Gli opposti schieramenti – interni ed esterni al perimetro della nostra opinione pubblica – finiscono col costruire lo specchio perfetto, l’uno per l’altro. Dal Nord (uno stato dell’animo, naturalmente) si profila al meglio la propria virtù guardando a sprechi e inefficienze dei tanti “terroni”. Dal sud si difende più facilmente il proprio modello sociale guardando la trave del dumping fiscale negli occhi degli altri.
Agevolmente, così, si evita di fare ciascuno la propria parte di doverosa e, se possibile, operosa autocritica e anche di comunitaria critica a un sistema – l’Unione, appunto – nato zoppo è cresciuto peggio. Perché sarebbe facile ricordare che fino a quando sarà possibile una così accesa e spregiudicata concorrenza fiscale tra stati non sarà possibile chiamare quest’Europa Unione. Ma questo imporrebbe sacrifici di sovranità che nessuno vuole fare, a nord, dove l’Europa si vive come un’associazione tra Stati che va bene fino a quando gli interessi dei singoli sono esattamente coincidenti (e quindi, quasi mai). E neanche a sud, del resto, se questo dovesse sostanziarsi in obblighi di una più razionale allocazione della spesa pubblica (non di spendere meno, sto scrivendo, ma di spendere meglio e pensando al futuro di un paese sulla via dello spopolamento e della marginalità: come il nostro).
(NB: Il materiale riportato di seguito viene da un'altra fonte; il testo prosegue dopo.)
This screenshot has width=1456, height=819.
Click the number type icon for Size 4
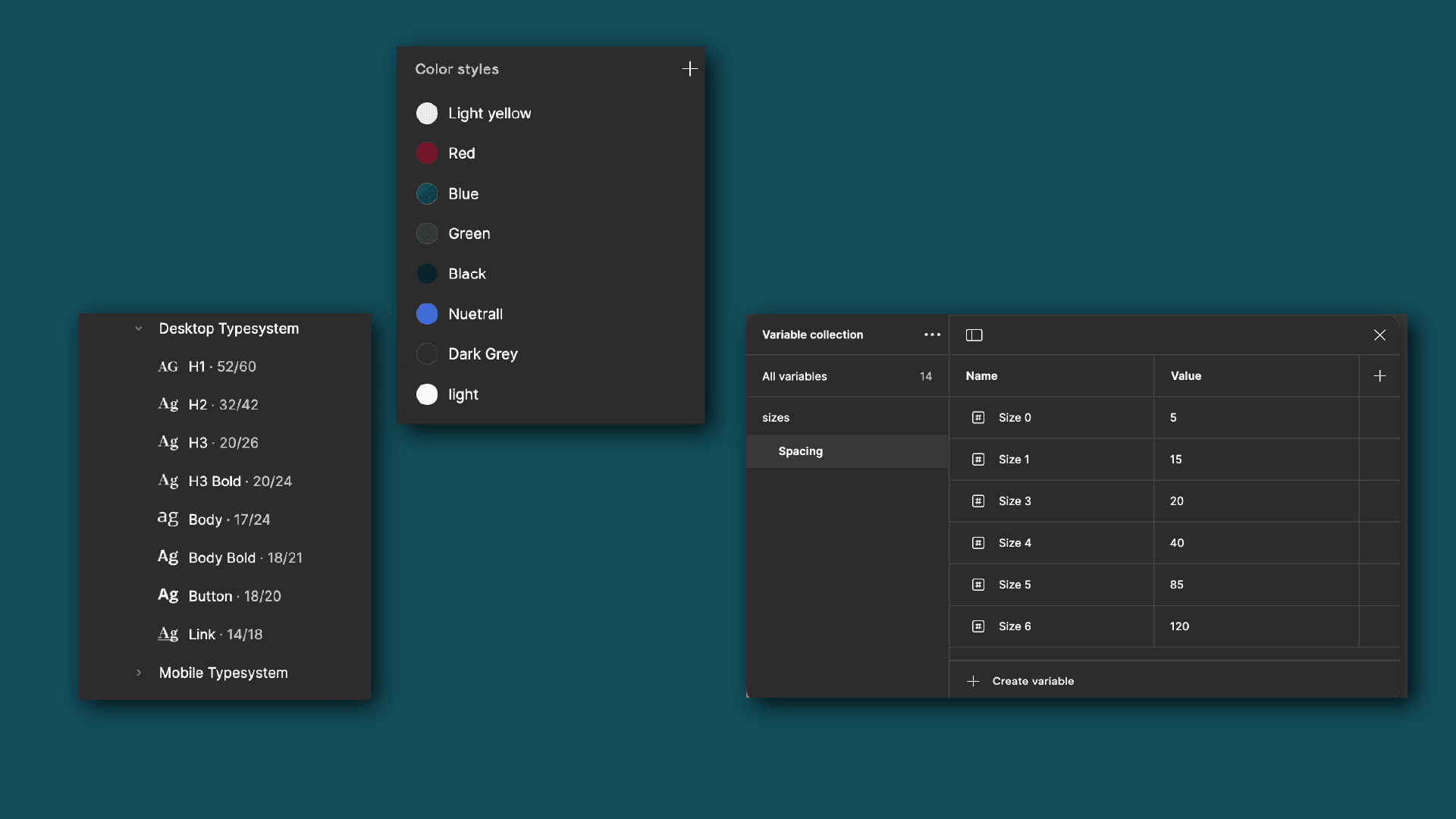click(978, 543)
Noi e Rutte dovremmo ammettere che non possiamo scagliare nè la prima nè la seconda pietra, e riconoscere entrambi che diverse cose non funzionano, a casa nostra, che non accetteremmo mai se, avvenendo a casa degli altri, comportassero un maggior costo per noi.
Ma, si sa, ci vorrebbe il coraggio di guardare lontano, la libertà di dire ai popoli la verità, la disponibilità a perdere un po’ di consenso oggi per restituire futuro a chi verrà dopo.
Tutte cose belle e grandi, che tra le classi dirigenti europee sono passate di moda ormai da decenni.
(immagine di copertina tratta dalla pagina Facebook di Giuseppe Conte)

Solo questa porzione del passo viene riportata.